### Extracted records ###

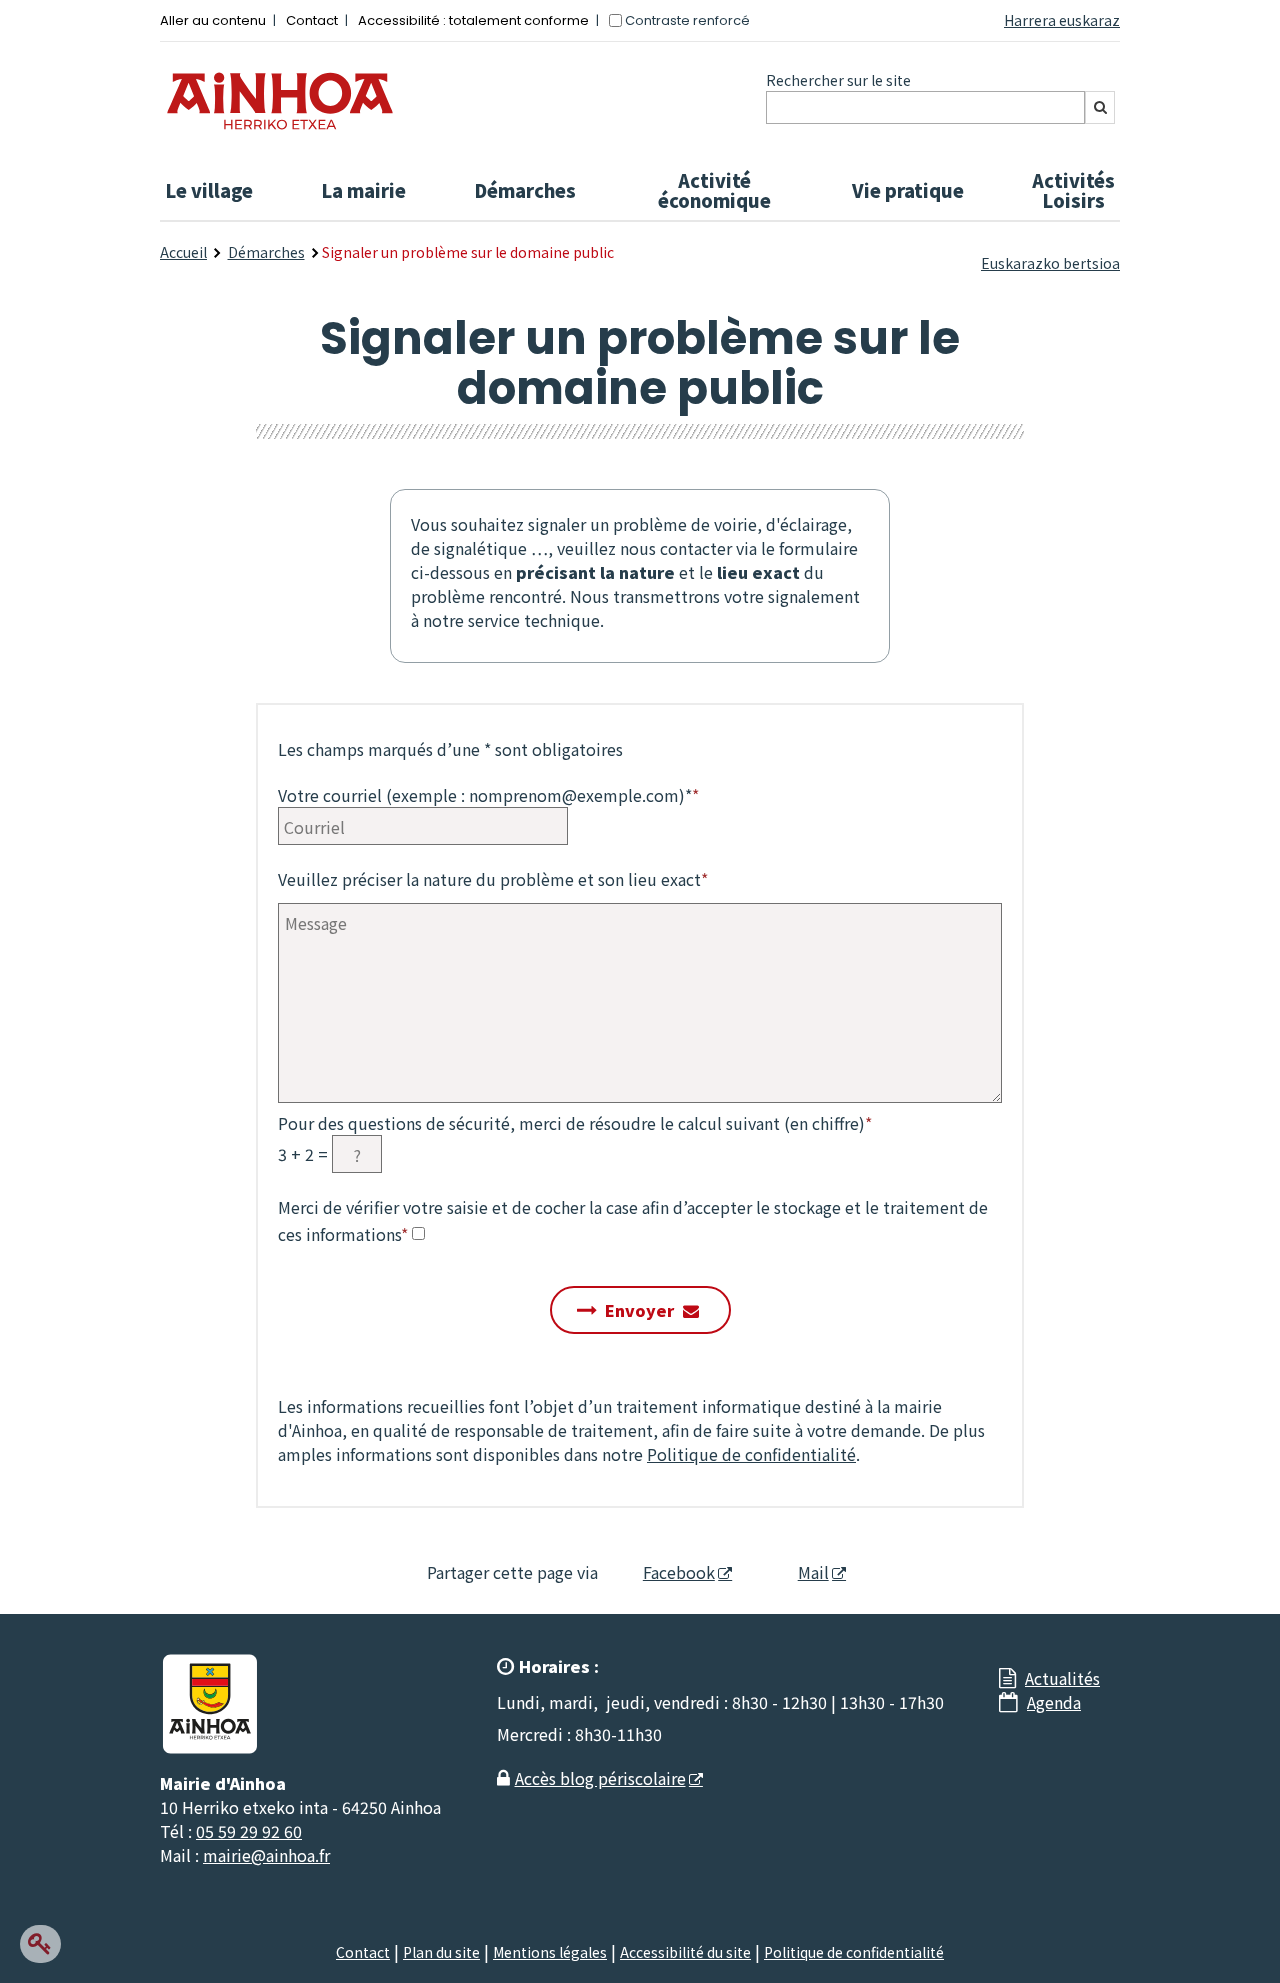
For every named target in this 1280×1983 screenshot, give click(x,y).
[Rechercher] (1100, 107)
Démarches (525, 190)
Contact (312, 20)
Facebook (679, 1572)
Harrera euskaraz (1062, 20)
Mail (813, 1572)
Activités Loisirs (1073, 190)
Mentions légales (550, 1952)
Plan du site (441, 1952)
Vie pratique (908, 190)
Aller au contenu (213, 20)
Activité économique (714, 190)
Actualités (1062, 1678)
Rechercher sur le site (838, 80)
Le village (209, 190)
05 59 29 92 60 (249, 1831)
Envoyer (639, 1310)
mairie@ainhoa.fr (266, 1855)
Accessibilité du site (685, 1952)
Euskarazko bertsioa (1050, 263)
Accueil (183, 252)
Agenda (1054, 1702)
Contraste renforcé (687, 20)
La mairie (363, 190)
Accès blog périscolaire (600, 1778)
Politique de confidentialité (751, 1454)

###

**Exercise prompt:**
What you return must be an exact retyping of the lines above starting at the line with "Mail (813, 1572)" and ending at the line with "Le village (209, 190)", and nothing besides.

**Answer to this problem:**
Mail (813, 1572)
Activités Loisirs (1073, 190)
Mentions légales (550, 1952)
Plan du site (441, 1952)
Vie pratique (908, 190)
Aller au contenu (213, 20)
Activité économique (714, 190)
Actualités (1062, 1678)
Rechercher sur le site (838, 80)
Le village (209, 190)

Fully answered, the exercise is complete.